__Task prompt__
Go through the data below and copy each line that includes "height".

__Records for the exercise__
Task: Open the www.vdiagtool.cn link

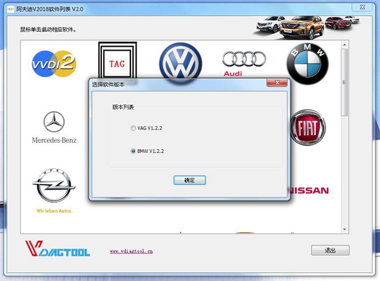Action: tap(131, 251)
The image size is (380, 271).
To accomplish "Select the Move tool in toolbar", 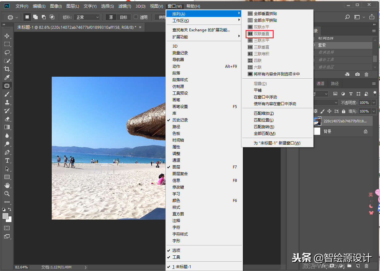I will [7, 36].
* * *
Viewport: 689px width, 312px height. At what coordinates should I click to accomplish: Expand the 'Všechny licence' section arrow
...
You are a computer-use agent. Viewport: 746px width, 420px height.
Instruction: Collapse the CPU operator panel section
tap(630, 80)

__Finished task__
Viewport: 689px width, 312px height. At what coordinates should I click to accomplish: Expand the 'Všechny licence' section arrow
You are a computer-use agent. Viewport: 746px width, 420px height.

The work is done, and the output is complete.